About 200 people attended the speech, entitled "Silenced Voices: A Genocide Survivor Panel" and hosted by the Sheil Catholic Center, Hillel Cultural Life, the Northwestern University Darfur Action Committee and NUnite, which covered genocides from the extermination of Armenians in Turkey during World War I to the present-day bloodshed in Sudan.
The stories of personal loss and survival began with activist Greg Bedian's account of his grandmother's hardship during the Armenian genocide, in which 1.5 million Armenians died under the persecution of the government of the Ottoman Empire. Bedian said his grandmother was forced to march across a section of what is now Turkey, losing relatives along the way.

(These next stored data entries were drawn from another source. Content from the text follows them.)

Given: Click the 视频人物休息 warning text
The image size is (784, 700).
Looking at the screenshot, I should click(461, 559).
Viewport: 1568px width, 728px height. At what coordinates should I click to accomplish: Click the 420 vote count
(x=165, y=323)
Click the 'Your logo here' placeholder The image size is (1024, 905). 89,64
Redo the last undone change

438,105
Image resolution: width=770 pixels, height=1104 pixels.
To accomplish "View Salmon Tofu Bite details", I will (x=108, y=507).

"You can count the people and you can count the buildings, but you cannot quantify the loss," Bedian said. "Even today the names of cities, the names of rivers have been changed. The ethnic cleansing is systematic and continuing and they're still stealing my culture and my life."

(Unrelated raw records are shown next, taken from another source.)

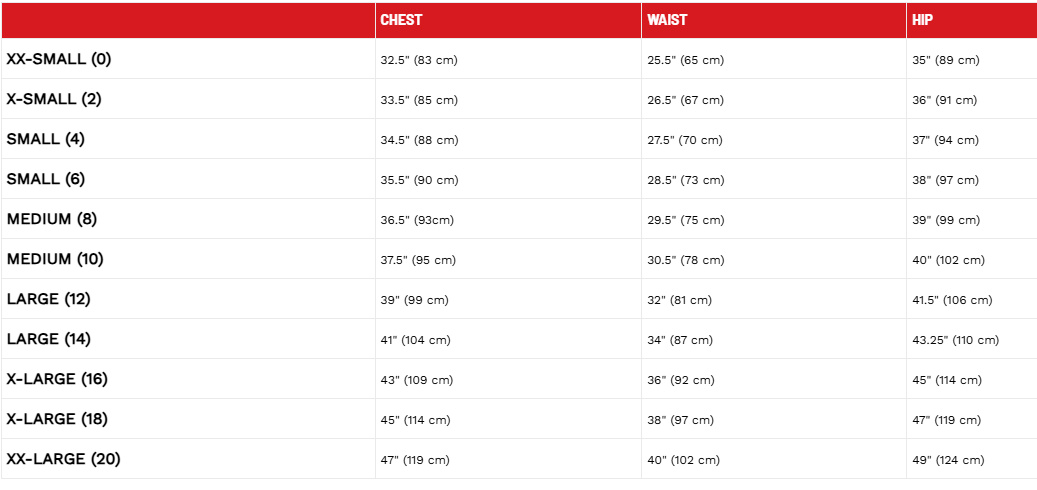Click the CHEST column header
The height and width of the screenshot is (490, 1037).
coord(401,20)
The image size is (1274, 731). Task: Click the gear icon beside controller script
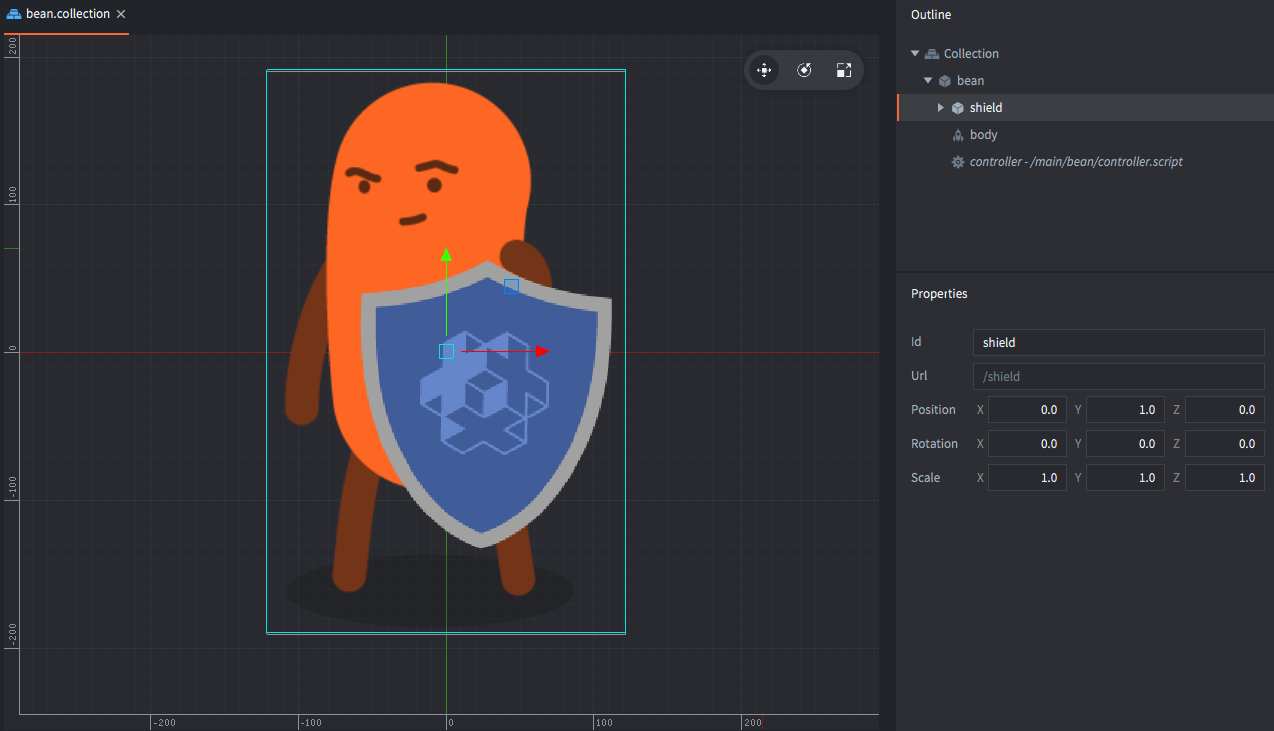(x=957, y=162)
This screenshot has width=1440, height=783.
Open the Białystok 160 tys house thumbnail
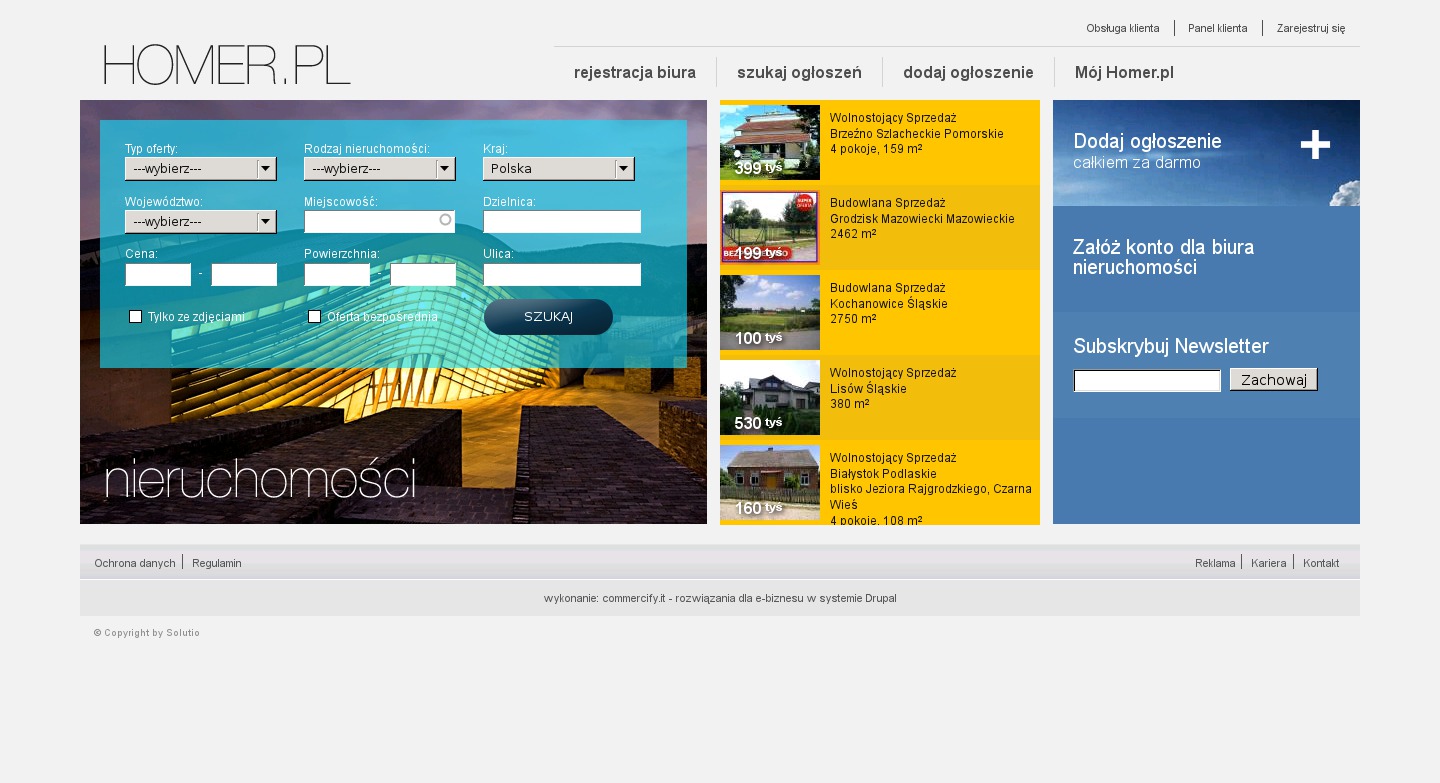[x=769, y=482]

Leon Lim, co-founder of the Cambodian American Heritage Museum and Killing Fields Memorial, spoke of his years living under the campaign of terror conducted by the Khmer Rouge in Cambodia beginning in 1975. Educated Cambodians were rounded up and shot to death by army officials, many of them boys as young as 12, he said.
"The Khmer Rouge turned Cambodia into a country with no cities, no hospitals, no schools and no private property," Lim said. "They killed students, doctors, teachers and professionals. They even killed people for wearing reading glasses."
One panelist, Jacqueline Murekatete, discussed the Rwandan genocide of 1994. Most of her family was murdered during the attempt by the Hutu-led government to purge the country of Tutsis, Murekatete's ethnic group. Propaganda and the legacy of colonial ethnic divisions made the bloodshed possible, she said.